### CONSIGNE A
Répondez aux questions ci-dessous à partir de l'article sur la mort d'Abdelkader Hachani, en marquant chaque réponse du même repère que sa question.
(i) Dans quel quartier d'Alger Abdelkader Hachani a-t-il été abattu ?
(ii) Dans quelle ville et en quelle année est-il né ?
(iii) Pendant combien d'années a-t-il été cadre à la Sonatrach ?
### CONSIGNE B
Poursuivez l'article sur la mort d'Abdelkader Hachani à partir de sa dernière phrase.

──────── EXTRAIT

Le dirigeant islamiste Abdelkader Hachani a été tué lundi matin

Le dirigeant islamiste Abdelkader Hachani a été tué lundi matin

Un attentat «contre la paix»?

Baudouin Loos, Le Soir de Bruxelles, 23 novembre 1999

Le numéro 3 du FIS abattu à Alger

L’Algérien Abdelkader Hachani, considéré comme le numéro 3 du FIS (Front islamique du salut, parti officiellement dissous en mars 92, après le coup d’Etat militaire) a été abattu lundi matin dans une salle d’attente de dentiste à Bab-el-Oued, quartier populaire d’Alger, de plusieurs balles tirées par un agresseur unique. Le FIS, déjà durement éprouvé par la «sale guerre», perd en Hachani l’une de ses principales têtes pensantes.

« Cet attentat a été perpétré dans le but de torpiller, d’anéantir tous les efforts déployés pour un retour à la paix et de dissuader les hommes armés prêts à se rendre », a déclaré à l’AFP une source politique proche de la victime. Bien que très critique des méthodes utilisées par le président Bouteflika pour en finir avec les violences, le chef islamiste avait souvent indiqué ses options pour la paix.

Hachani n’était pas une cible banale, son parcours au sein du FIS en atteste. Natif de Skikda (Est) en 1956, ce fils de héros de la guerre d’indépendance, entame ses activités politiques dans les années 70 à l’université de Constantine, où il décroche un diplôme d’ingénieur en pétrochimie – il sera ensuite neuf ans durant cadre à la Sonatrach, la compagnie pétrolière nationale, avant de passer à l’enseignement. Discret de nature, il figure, en 1989, parmi les trente-cinq membres fondateurs du FIS, que le président Chadli Bendjedid légalise à la surprise générale. Le FIS devient rapidement le premier parti algérien, grâce à des slogans simples sonnant juste aux oreilles des masses seulement nourries de frustrations.

────────────────
──────── DONNÉES FOURNIES

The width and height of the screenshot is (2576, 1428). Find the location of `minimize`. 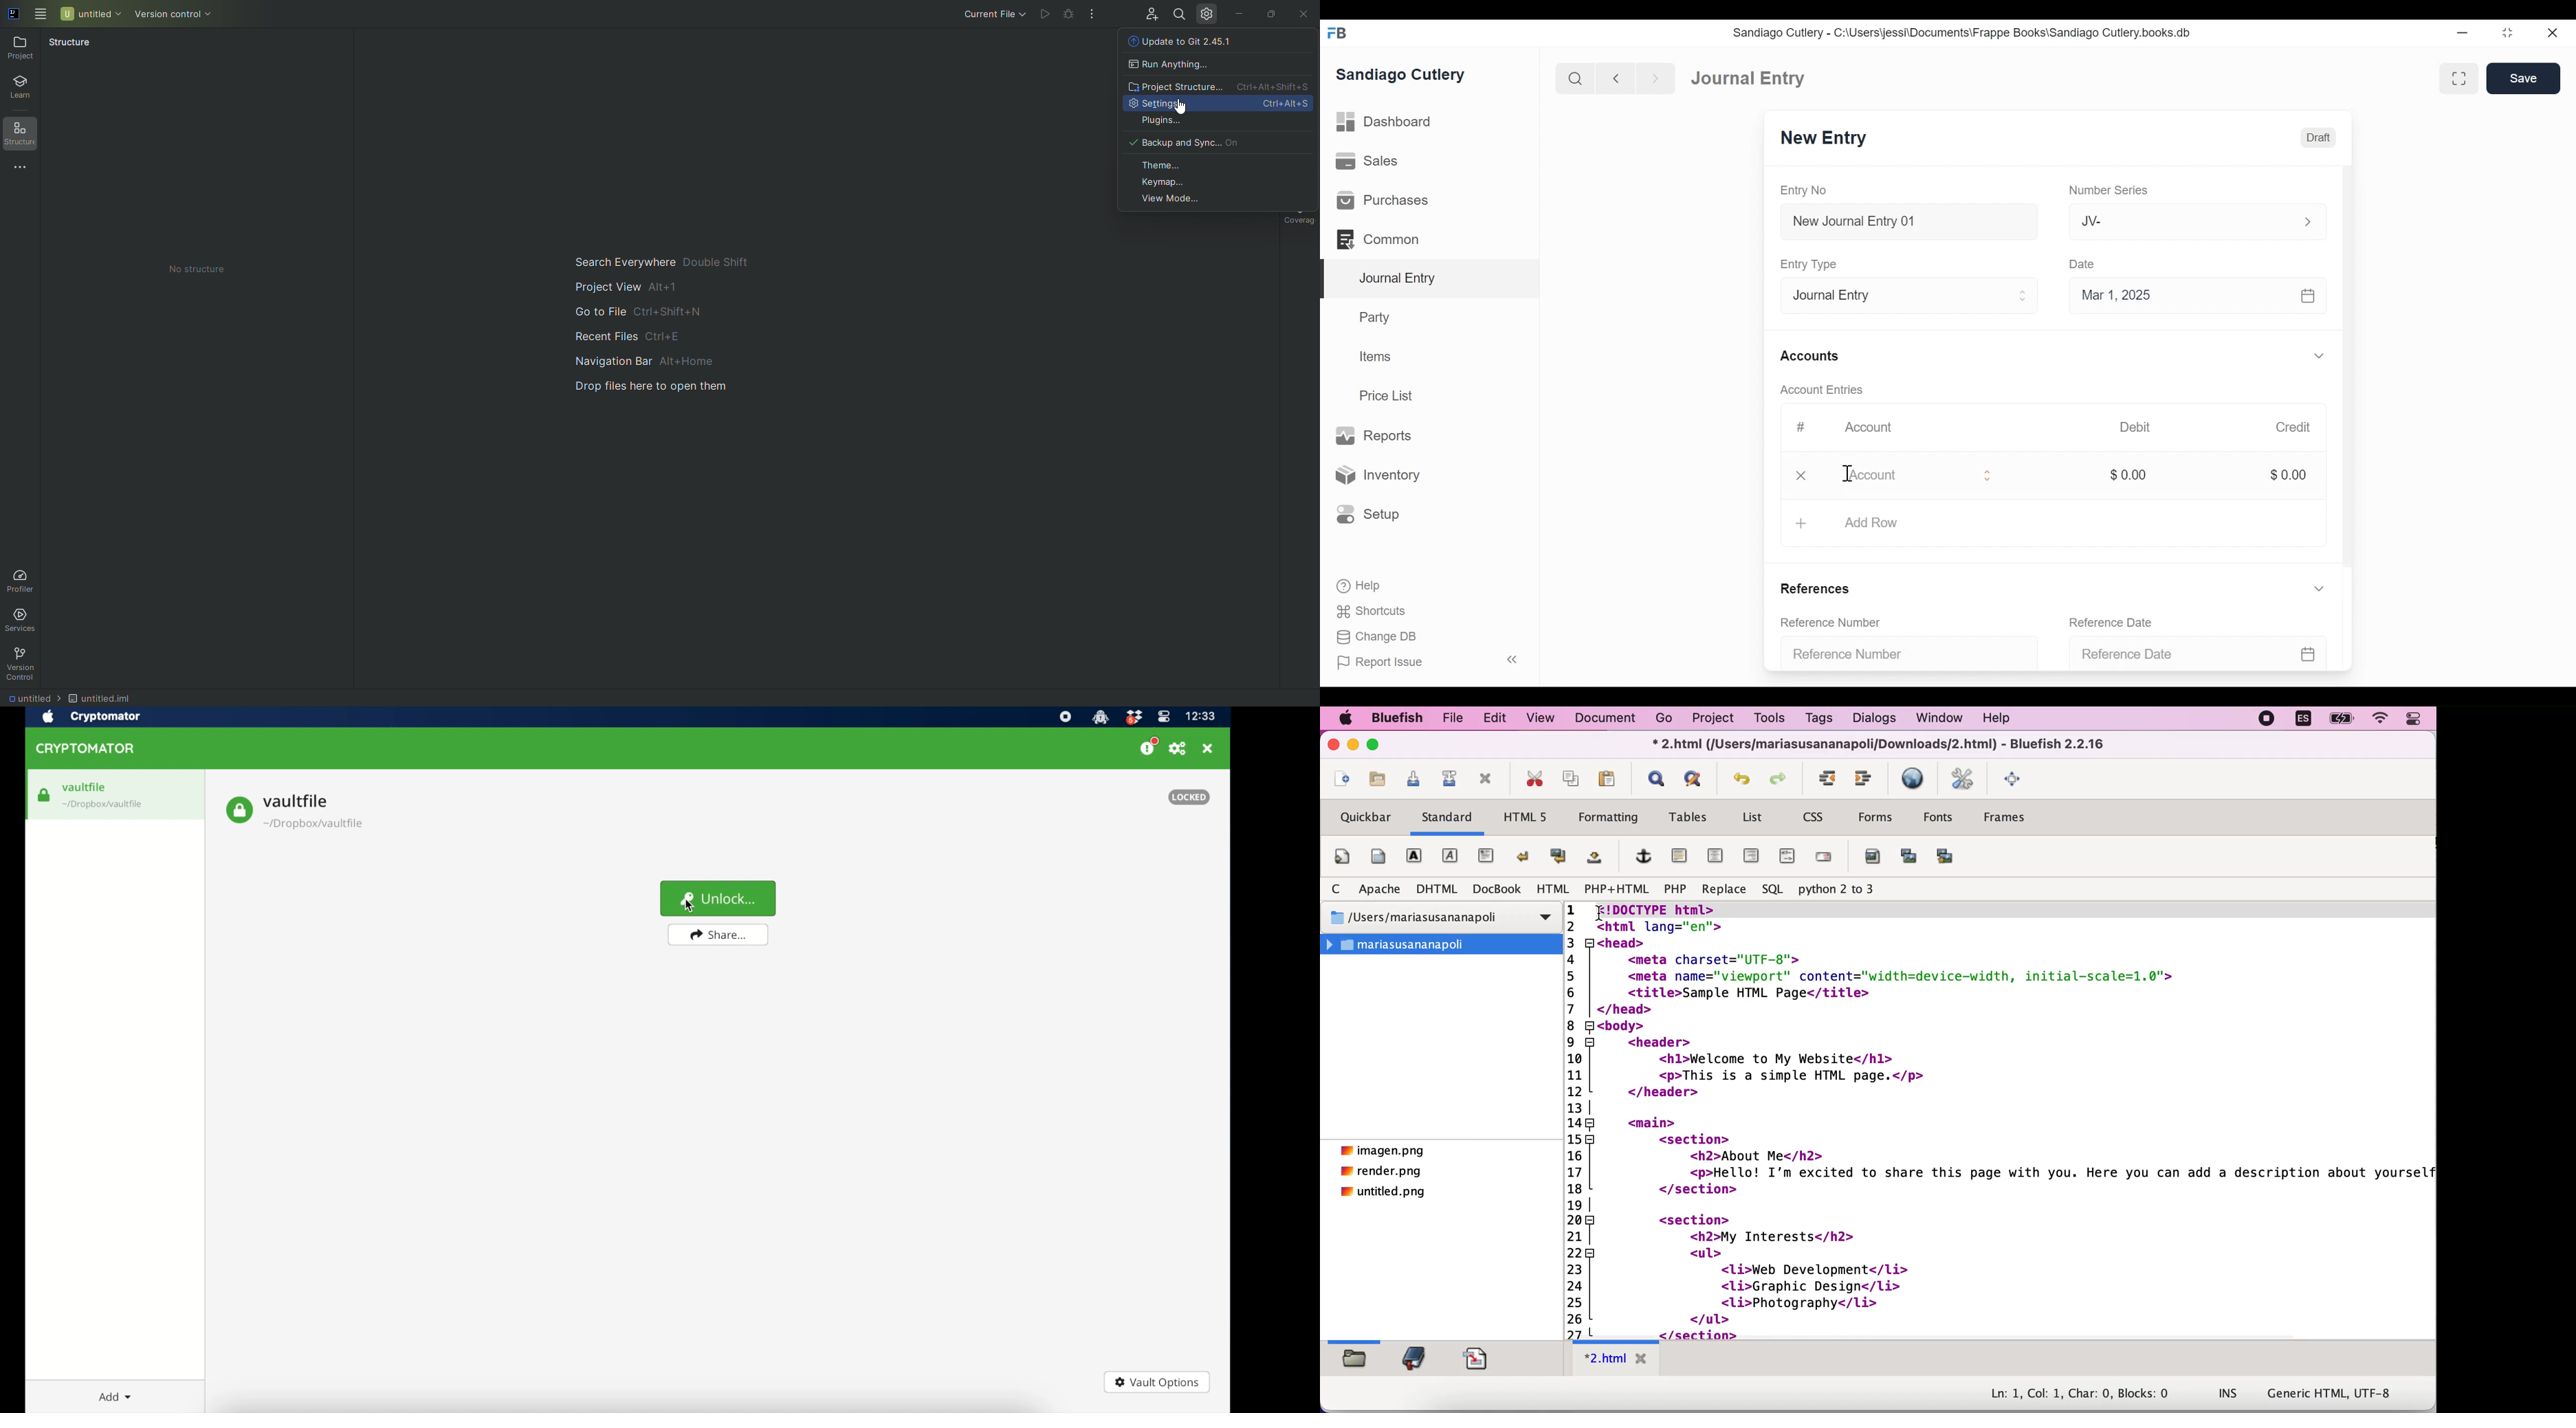

minimize is located at coordinates (2464, 30).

────────────────

### RÉPONSE RÉDIGÉE A
(i) Il a été abattu à Bab-el-Oued, dans une salle d'attente de dentiste.
(ii) Il est né à Skikda en 1956.
(iii) Il y a été cadre pendant neuf ans.

### RÉPONSE RÉDIGÉE B
Mais Abdelkader Hachani ne prend toute sa dimension qu’en 1991, lorsqu’il réussit à s’emparer des rênes d’un FIS en mal de leadership depuis l’arrestation de ses deux principaux «chouyoukh» (chefs), Abassi Madani et Ali Belhadj, en juin à l’issue d’une grève insurrectionnelle qui a tourné au bain de sang. Plébiscité le 2 octobre à Alger par 3.000 militants alors qu’il réside en prison depuis cinq jours (il sera libéré un mois plus tard), Hachani se met en devoir de convaincre la base militante d’avaliser l’approche légaliste. Dure tâche, en vérité, pour un mouvement déchiré par ses factions, la moindre n’étant pas celle qui réclame un passage immédiat à l’action armée contre le «taghout» (le tyran). Hachani a alors 35 ans. Ses options l’emportent.

LE TRIOMPHE ET LA PRISON
Une obstination récompensée: le 26 décembre, le FIS confirme qu’il demeure la première formation politique nationale à l’issue d’un premier tour législatif qui annonce un triomphe quinze jours plus tard. Las pour lui, l’armée, soutenue par une série d’organisations qui s’autoproclament «société civile», dépose le président Chadli en janvier et annonce l’annulation du second tour. Les cadres du FIS seront bientôt embastillés et envoyés par milliers dans des camps au fond du Sahara. Tous les éléments pour la descente aux enfers sont réunis. Comme les Algériens le savent trop, cette dérive a eu lieu et n’a toujours pas pris fin.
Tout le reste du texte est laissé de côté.